In Berlin, an international group of lawyers representing Edward Snowden meet to discuss his legal status.   These lawyers, including one from the ACLU, are working pro bono.  They discuss the Espionage Act, a World War I-era law that does not distinguish between leaks to the press in the ‘public interest’ and selling secrets to foreign powers for personal profit.  The problem the lawyers have is that the government doesn’t have to defend why a certain piece of information is classified [whether anything was improperly classified], the government doesn’t have to demonstrate harm resulting from leakage of government secrets.


At the end of the film, it’s July 2014 and we see Edward Snowden and his girlfriend living comfortably in Moscow.  Glenn Greenwald has another meeting with Snowden.  Greenwald passes a note to Snowden that reveals approximately 1.2 million people are on the “watch list.”  

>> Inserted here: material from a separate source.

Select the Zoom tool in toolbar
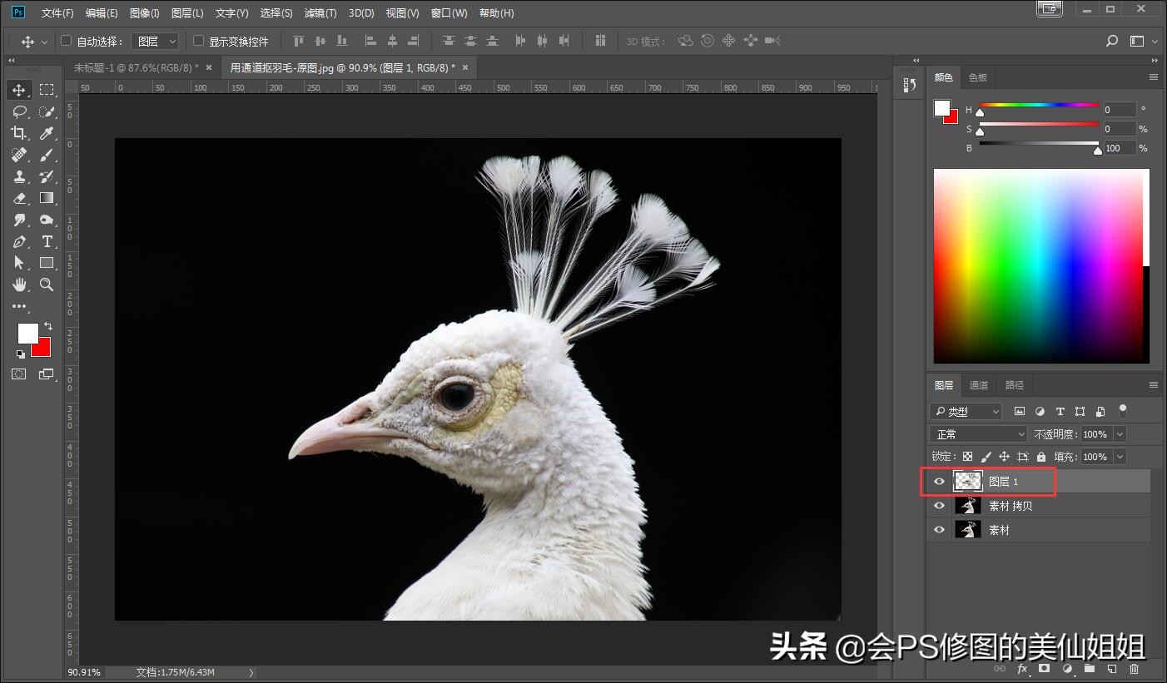This screenshot has width=1167, height=683. point(47,285)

As a postscript, I saw a very interesting and compelling thing on Last Week Tonight with John Oliver.  He interviewed Edward Snowden.  Not only did he interview Snowden, he made him squirm.  I think this is the first time that Edward Snowden has been challenged by anybody about what he’s done.  Up until this interview, nobody had dared to challenge Snowden’s assertions about NSA surveillance.  What a shame a real journalist wouldn’t do this…  Our own press is crap.

Oliver:  How many of those documents have you actually read?
Snowden:  I have evaluated all of the documents in the archive.
Oliver:  You've read every single one?
Snowden:  Well, I do understand what I turned over.
Oliver:  There's a difference between understanding what's in the documents and reading what's in the documents.  When you’re handing over thousands of NSA documents, the last thing you want to do is read them.

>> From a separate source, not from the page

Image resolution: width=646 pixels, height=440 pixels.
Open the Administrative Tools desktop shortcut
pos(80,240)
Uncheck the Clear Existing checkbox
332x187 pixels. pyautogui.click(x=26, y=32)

Remember where I said that Snowden places a great amount of faith in journalists to do the right thing?  Oliver hit Snowden with this rhetorical 2x4:

Oliver:  So The New York Times took a slide, didn’t redact it properly, and in the end it was possible for people to see that something was being used in Mosul on al Qaeda.
Snowden:  That is a problem.
Oliver:  Well, that’s a fuckup!
Snowden:  It is a fuckup, and those things do happen in reporting. In journalism, we have to accept that some mistakes will be made. This is a fundamental concept of liberty.
Oliver:  Right. But you have to own that then.  You’re giving documents with information you know could be harmful, which could get out there.

Oliver stunned Snowden into silence.  He knew Oliver had him by the cojones and there was nothing he could do, because deep down he knew that Oliver was right.  With this one segment, John Oliver just made it to the top of my “must-see TV” list.  Jon Stewart and Stephen Colbert probably wish they could have this much impact.